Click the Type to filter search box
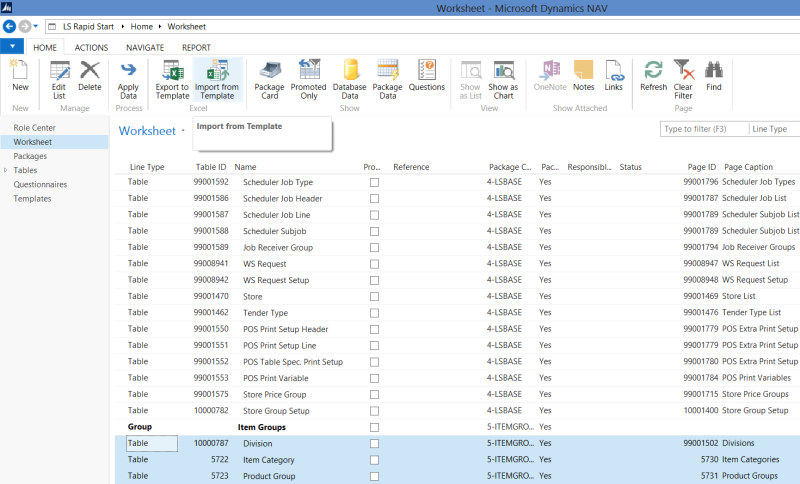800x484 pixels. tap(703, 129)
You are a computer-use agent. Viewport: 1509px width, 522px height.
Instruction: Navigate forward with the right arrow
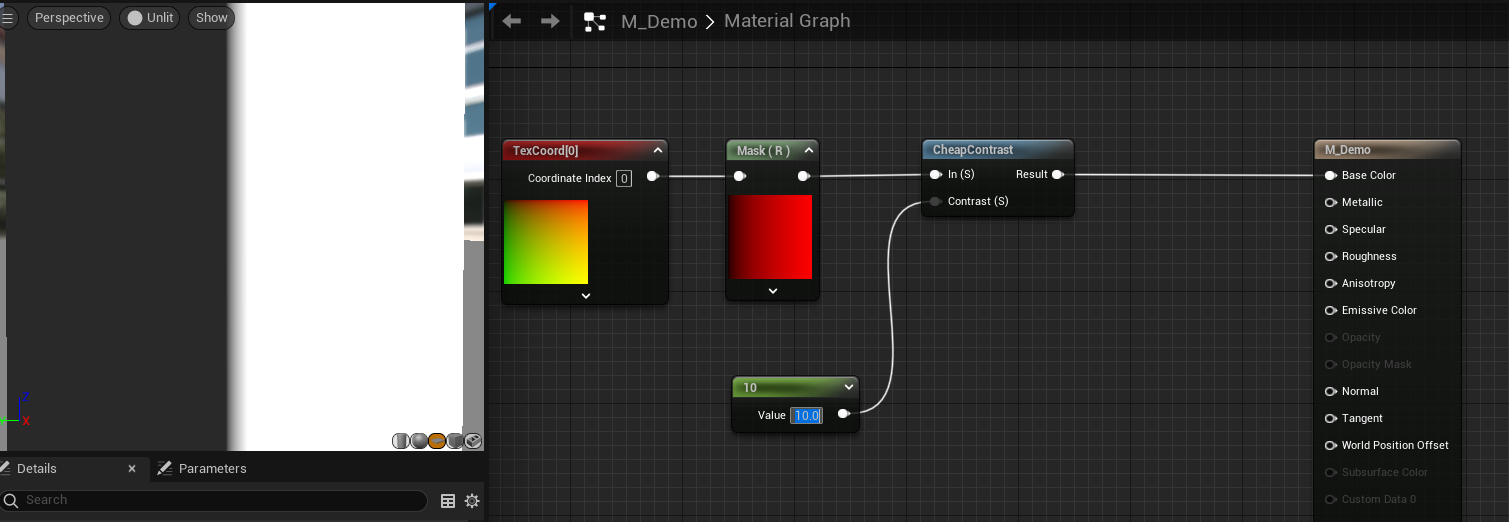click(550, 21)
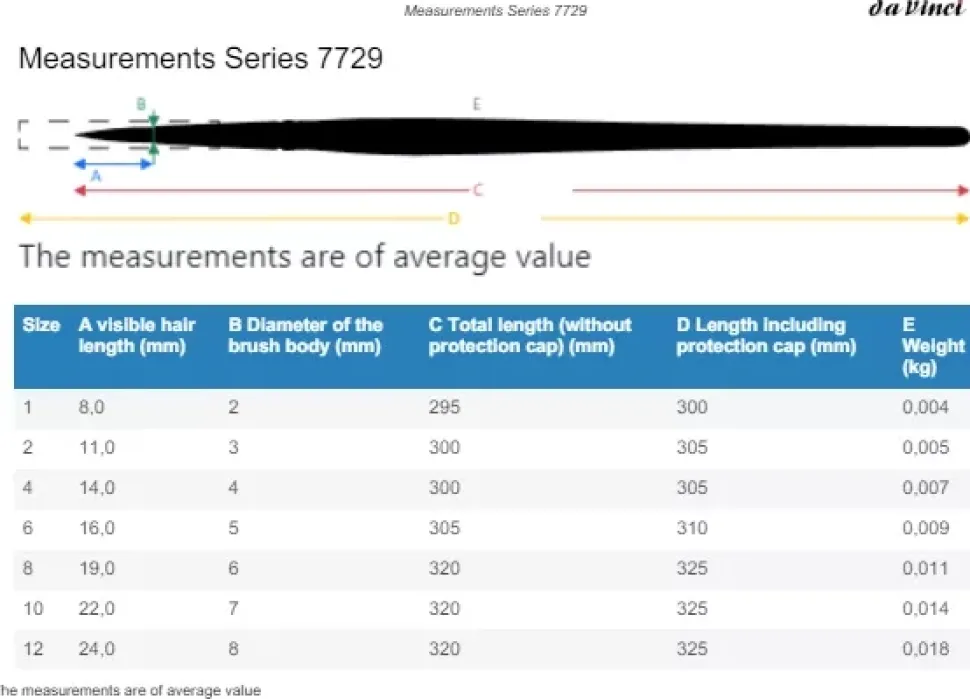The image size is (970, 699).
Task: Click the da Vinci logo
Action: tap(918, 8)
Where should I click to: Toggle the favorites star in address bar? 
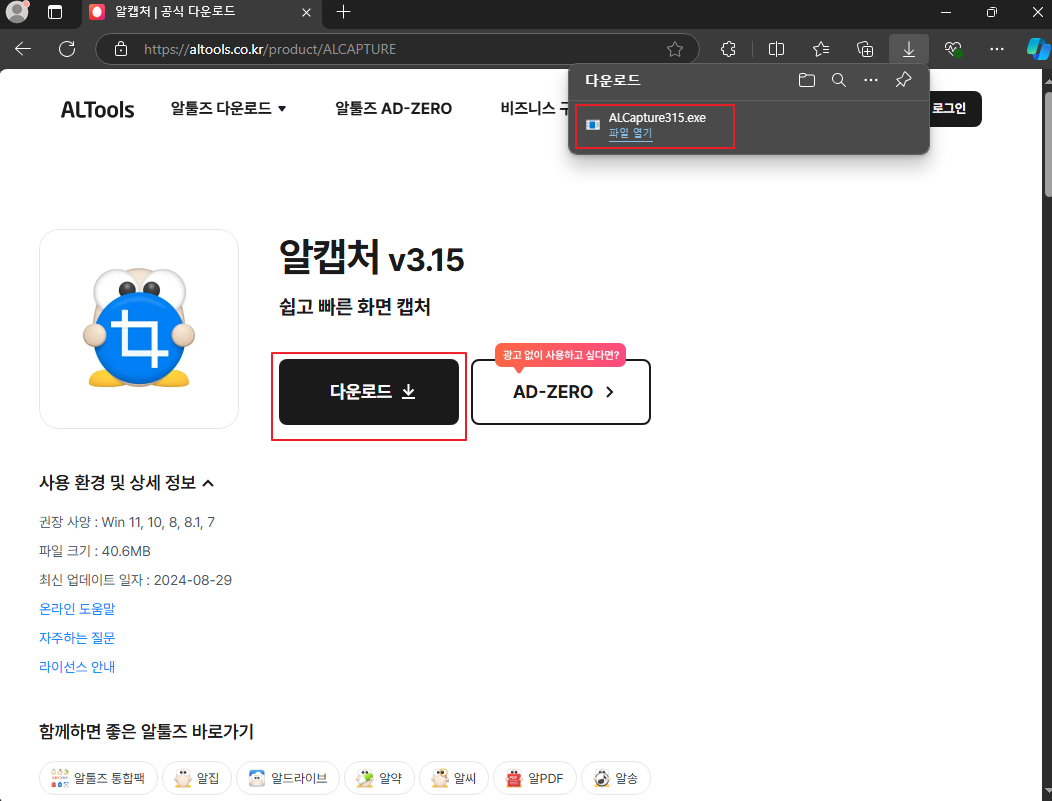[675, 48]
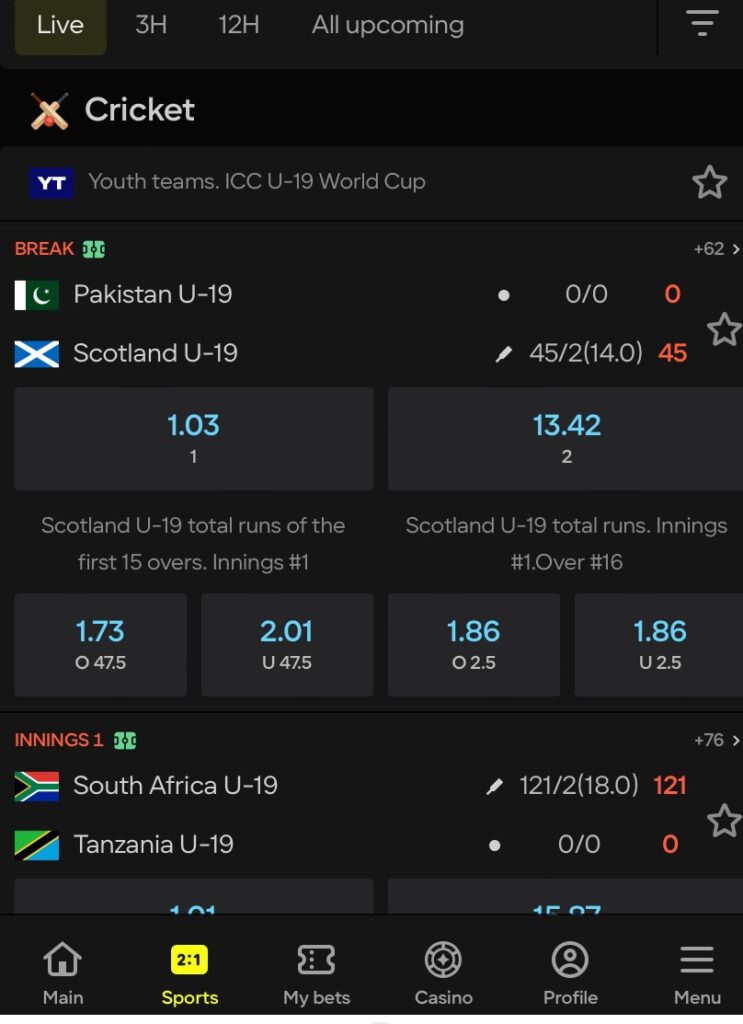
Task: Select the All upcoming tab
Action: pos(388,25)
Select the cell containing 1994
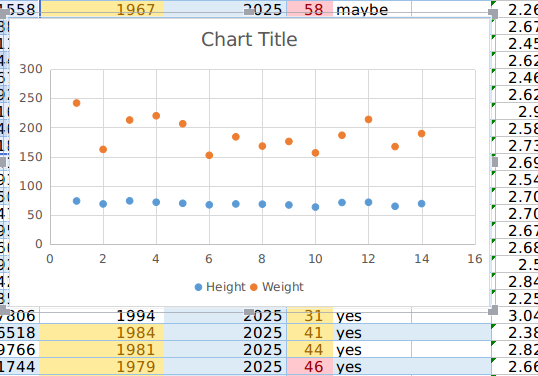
--- --- ---
About this task: A verbatim copy of the data, pictures removed, is the expected result.

Solution:
Click the Type to filter search box
800x484 pixels. tap(703, 129)
You are a computer-use agent. Viewport: 1509px width, 522px height.
Instruction: Navigate forward with the right arrow
click(550, 21)
The image size is (970, 699).
Task: Click the da Vinci logo
Action: tap(918, 8)
Where should I click to: Toggle the favorites star in address bar? 
[675, 48]
Task: Select the All upcoming tab
Action: pos(388,25)
Select the cell containing 1994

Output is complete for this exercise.